La festa della Gioeubia che come al solito concluderà i giorni di gennaio è una festa del dialetto, la lingua dei nostri nonni e anche dei nostri padri, poi caduta in disuso. Oggi è visto con sospetto forse perché si teme possa essere più politicizzato di quanto non lo è stato dai movimenti regionalisti. E' un errore, essendo il dialetto radicato nella tradizione. Lo si dovrebbe parlare di più e considerarlo un patrimonio. E non individuarlo come un elemento di folclore locale: non lo è affatto.
Erminia Sozzi
Certo che non lo è. E' invece, nonostante qualche apparenza, una lingua da tutelare. Dico lingua non a caso. Perché il dialetto è assimilabile a una lingua. Lo differenzia dalla lingua semplicemente la sua minore importanza sociale e culturale, e il fatto -come dicono gli studiosi- che si ponga rispetto alla lingua a un diverso livello di codificazione. In Italia ci sono migliaia di dialetti, praticamente uno per ciascun comune e forse di più. Tanto che gli esperti argomentano di “fasci di dialetti” spiegando che un dialetto ne contiene altri, e questi altri, altri ancora, in una discesa senza fine verso il dettaglio.
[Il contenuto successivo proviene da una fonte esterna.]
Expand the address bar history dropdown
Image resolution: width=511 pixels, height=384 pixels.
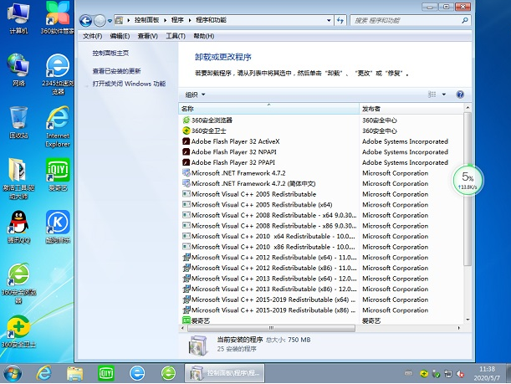coord(327,19)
Che cosa si fa per salvaguardare il dialetto? Si è fatto qualcosa d'importante. Ma non si sta facendo il massimo per valorizzarlo. La storia è questa. Nel 1925 venne commissionato a un gruppo di studiosi dall'allora ministero dell'Educazione nazionale l'Atlante linguistico italiano. Gli studiosi hanno lavorato quarant'anni per raccogliere i dati, le informazioni, i documenti indispensabili a realizzarlo. Finora ne sono usciti sette volumi e proprio ieri è stato presentato l'ultimo. Ma altri, e non pochi, dovranno uscire per offrire all'attenzione dei lettori l'enorme materiale accumulato (sei milioni di schede, diecimila fotografie, trentasei milioni di parole). Dove sta il problema? Sta nella mancanza dei fondi necessari a pagare chi deve curare redazionalmente il proseguimento della ricerca, permettendone la pubblicazione. Se non li si trova, l'opera monumentale (monumentale e preziosa) rischia d'interrompersi. Va aggiunto, in termini più generali, che la sensibilità concreta della politica verso i dialetti non aiuta. Perfino la Regione Piemonte, che pur è governata dalla Lega, si è vista ridurre d'alcune migliaia di euro il contributo finalizzato proprio all'Atlante Linguistico Italiano. Insomma: i dialetti, ormai parlati solo dal 35 per cento della popolazione, non godono di buona salute. Non è solo un peccato: è un delitto. Altro che riderci sopra, come propone lo spot Rai per il centocinquantesimo dell'Unità.